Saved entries

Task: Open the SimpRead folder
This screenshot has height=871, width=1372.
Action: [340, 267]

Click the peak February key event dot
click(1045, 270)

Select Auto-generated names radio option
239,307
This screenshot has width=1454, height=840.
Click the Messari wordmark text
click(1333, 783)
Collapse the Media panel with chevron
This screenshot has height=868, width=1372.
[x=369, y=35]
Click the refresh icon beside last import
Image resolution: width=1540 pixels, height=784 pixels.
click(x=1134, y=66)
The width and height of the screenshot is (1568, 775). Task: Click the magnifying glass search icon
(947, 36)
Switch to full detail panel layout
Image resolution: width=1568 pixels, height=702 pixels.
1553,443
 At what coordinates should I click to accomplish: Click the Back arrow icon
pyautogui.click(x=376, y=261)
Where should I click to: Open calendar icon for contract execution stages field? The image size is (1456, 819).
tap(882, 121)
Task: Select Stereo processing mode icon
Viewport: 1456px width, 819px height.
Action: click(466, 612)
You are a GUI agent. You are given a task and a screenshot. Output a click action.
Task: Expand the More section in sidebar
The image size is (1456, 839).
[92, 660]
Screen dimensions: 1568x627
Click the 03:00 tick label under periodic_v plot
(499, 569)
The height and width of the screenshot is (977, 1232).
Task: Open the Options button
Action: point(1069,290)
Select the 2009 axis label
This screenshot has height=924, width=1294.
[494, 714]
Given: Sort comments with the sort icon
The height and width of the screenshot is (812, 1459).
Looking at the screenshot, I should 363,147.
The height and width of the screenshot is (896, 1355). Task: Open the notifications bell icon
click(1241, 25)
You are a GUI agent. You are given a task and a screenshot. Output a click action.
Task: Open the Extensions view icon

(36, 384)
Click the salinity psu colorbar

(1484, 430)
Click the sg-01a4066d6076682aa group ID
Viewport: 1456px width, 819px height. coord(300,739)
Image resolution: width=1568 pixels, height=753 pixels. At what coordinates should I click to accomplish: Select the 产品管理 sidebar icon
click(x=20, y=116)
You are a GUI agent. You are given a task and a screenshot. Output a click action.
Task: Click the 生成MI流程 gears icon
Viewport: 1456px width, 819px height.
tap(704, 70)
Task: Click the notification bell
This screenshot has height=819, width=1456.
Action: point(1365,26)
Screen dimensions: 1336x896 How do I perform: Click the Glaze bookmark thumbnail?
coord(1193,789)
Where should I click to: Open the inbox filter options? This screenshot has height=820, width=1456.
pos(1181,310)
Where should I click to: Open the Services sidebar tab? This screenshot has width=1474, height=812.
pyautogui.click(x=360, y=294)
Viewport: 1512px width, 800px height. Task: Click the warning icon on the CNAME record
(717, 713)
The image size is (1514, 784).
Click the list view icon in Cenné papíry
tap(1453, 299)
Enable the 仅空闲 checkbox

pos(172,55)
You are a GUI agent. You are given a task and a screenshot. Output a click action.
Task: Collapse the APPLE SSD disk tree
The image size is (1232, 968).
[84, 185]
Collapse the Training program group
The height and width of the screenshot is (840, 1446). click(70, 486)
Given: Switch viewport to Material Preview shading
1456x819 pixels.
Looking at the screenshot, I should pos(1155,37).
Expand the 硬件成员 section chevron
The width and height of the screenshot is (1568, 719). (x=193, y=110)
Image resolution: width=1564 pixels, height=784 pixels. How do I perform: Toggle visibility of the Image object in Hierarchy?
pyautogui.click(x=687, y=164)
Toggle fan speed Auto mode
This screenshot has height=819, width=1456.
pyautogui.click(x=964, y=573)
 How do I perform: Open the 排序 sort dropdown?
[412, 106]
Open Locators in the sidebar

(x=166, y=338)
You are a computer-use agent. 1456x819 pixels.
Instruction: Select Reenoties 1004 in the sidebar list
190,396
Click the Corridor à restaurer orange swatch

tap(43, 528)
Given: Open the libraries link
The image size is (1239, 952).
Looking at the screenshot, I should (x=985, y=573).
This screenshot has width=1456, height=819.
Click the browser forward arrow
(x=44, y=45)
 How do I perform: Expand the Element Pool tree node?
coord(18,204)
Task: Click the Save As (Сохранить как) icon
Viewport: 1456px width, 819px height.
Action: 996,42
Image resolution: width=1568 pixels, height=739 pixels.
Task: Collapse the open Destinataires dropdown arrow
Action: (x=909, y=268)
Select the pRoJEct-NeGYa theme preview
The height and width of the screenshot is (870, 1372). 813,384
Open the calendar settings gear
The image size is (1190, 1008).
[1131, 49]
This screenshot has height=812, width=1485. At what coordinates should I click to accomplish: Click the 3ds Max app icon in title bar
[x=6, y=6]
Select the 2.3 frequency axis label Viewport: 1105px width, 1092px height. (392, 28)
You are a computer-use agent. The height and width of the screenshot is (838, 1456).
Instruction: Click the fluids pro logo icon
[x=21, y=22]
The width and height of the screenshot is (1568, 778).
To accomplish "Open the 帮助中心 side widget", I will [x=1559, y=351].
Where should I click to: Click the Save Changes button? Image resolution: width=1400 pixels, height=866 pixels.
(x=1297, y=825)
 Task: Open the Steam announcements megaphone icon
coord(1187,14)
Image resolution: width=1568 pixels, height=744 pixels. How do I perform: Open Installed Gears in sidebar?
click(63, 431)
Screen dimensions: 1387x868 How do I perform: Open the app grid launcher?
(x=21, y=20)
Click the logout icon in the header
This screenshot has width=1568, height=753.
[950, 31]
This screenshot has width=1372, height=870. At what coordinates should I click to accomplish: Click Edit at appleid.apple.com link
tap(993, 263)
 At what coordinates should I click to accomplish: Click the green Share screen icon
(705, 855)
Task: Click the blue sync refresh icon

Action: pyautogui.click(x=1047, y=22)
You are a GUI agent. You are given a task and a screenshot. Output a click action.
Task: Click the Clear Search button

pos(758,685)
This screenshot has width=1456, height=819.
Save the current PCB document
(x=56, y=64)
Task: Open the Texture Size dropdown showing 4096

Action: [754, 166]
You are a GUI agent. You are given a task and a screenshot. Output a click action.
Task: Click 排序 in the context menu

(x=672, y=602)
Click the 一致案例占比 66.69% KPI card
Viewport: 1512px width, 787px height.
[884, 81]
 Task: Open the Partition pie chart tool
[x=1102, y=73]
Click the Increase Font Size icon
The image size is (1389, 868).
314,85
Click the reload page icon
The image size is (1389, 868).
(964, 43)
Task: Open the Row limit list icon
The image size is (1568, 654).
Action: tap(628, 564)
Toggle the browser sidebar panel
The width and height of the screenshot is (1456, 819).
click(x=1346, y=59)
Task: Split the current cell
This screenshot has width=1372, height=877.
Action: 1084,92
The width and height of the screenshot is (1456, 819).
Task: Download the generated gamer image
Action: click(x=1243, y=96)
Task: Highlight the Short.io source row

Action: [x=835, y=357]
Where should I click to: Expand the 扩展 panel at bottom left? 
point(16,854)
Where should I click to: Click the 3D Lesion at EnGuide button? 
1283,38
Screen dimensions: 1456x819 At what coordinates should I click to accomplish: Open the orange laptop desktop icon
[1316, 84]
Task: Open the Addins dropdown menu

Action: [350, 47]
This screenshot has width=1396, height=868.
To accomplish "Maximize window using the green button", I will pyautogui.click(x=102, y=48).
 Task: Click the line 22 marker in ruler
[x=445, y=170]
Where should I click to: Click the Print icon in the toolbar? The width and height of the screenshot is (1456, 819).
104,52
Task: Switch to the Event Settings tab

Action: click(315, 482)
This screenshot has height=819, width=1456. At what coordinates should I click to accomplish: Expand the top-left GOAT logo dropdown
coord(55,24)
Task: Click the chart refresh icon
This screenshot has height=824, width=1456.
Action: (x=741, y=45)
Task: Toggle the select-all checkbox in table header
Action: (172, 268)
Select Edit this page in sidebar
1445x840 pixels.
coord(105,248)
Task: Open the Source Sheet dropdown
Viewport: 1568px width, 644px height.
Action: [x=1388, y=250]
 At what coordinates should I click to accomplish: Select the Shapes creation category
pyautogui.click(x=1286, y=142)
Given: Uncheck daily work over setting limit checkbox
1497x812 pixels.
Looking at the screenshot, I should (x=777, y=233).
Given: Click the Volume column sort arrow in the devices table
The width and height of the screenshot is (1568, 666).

- PROBLEM REQUIREMENTS:
Each line of the entries above that contains "limit" is to be copied.

- SOLUTION TO THIS TASK:
Task: Open the Row limit list icon
Given: Uncheck daily work over setting limit checkbox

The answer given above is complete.